I will say right now that I'm not the one who's going to be able to answer such specific questions as your question about James. I don't have enough knowledge of history and existing historical methods to give a competent model for that specific of a situation.

However, I can definitely come up with analogous problems and show how, given the assumptions of a problem, Bayes' theorem can be applied very flexibly, like an all-purpose tool, to work on whatever problem you can specify. I just don't have the right background knowledge to properly specify the problem of James' relationship to a historical Jesus. But if some historian can specify that problem well-enough, then Bayes' theorem will apply to it.

Given my personal limitations on the subject of history, I've decided to focus more on the general issue of how Bayes theorem can be applied to any subject -- history included -- and how, even more generally, learning more and understanding more about how Bayes' theorem works in a practical way, can help just about anyone to improve their skill in rational, plausible, evidence-based reasoning.

Therefore, I will focus on making Bayesian tools more understandable to the average reader, and also on how we could apply Bayesian reasoning to more general problems that may have some analogous relationship to the specific question of Jesus' historicity.

The first, most crucial topic to explore now comes clearly to the fore:

The Importance of Prior Information

In the previous example of the birthday present from Alice, we had allowed for the assumption that the likelihoods of getting a watch or getting a keychain should be of equal weight. Thus, they should have a 1 to 1 relationship, which translates to 50% chance of a watch and 50% chance of a keychain.

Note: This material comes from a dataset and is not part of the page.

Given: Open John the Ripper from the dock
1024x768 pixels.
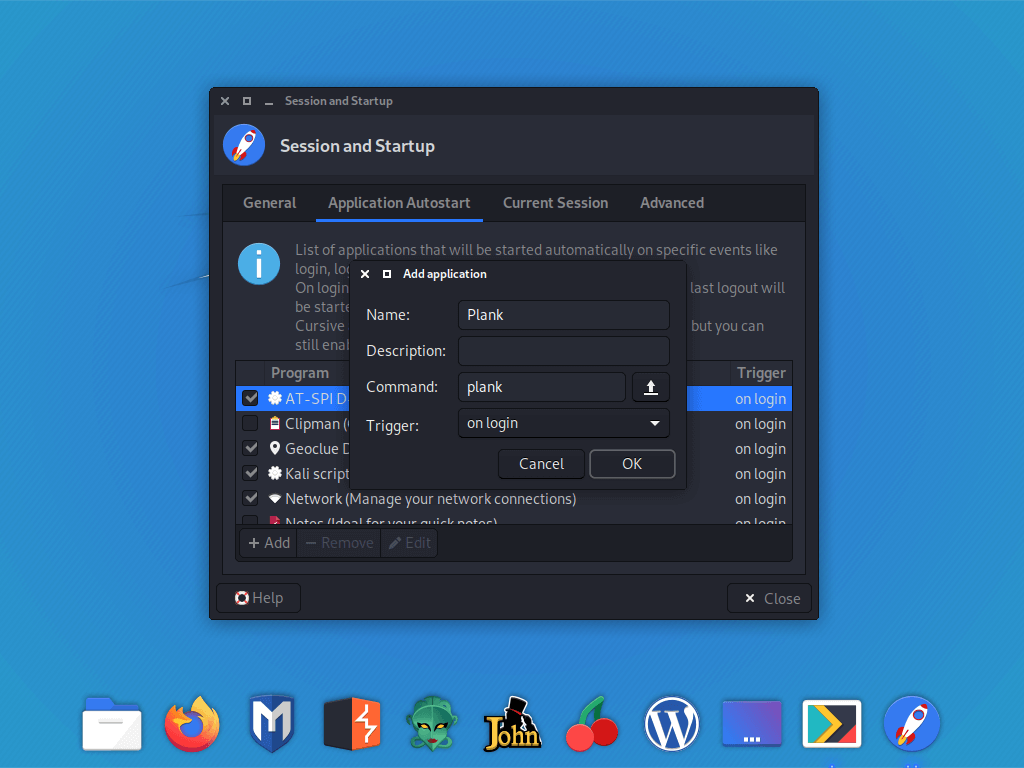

But what if we knew, again from 100% reliable information from trusty Bob, that Alice happened to work for a watch factory? Furthermore, Bob tells us, Alice has a long-run history of getting people watch-related presents for their birthdays 90% of the time!

Clearly, if we were to ignore this prior information about the situation, we might end up with quite bad probability estimates. It surely no longer seems reasonable to start of with an assumption of equal likelihood, 50% watch, 50% keychain.

As a reminder, when we assumed the probability of a keychain, P(K), was initially 50%, we were able to correctly calculated the probability of a keychain after hearing the box rattle, P(K|R), which turned out to be 75%, because key chains tend to rattle more often than watches (60% vs. 20%).

But now, we should instead apply our prior information from trusty Bob that the initial estimate of P(K) should be more like 10%, since it is 90% likely that Alice would get us a watch-related present, as she usually does. So, we adjust our initial prior probabilities:

P(W) = 90% = 0.9

P(K) = 10% = 0.1

Now, let's look at how this change in prior probabilities affects the posterior probabilities of K or W, after hearing a rattle sound (R). We just apply Bayes' theorem as usual. After practicing this a few times, it will begin to become natural and obvious to us.

Google's secret weapon

P(K|R) = P(K) x P(R|K) / [ P(K) x P(R|K) + P(W) x P(R|W) ]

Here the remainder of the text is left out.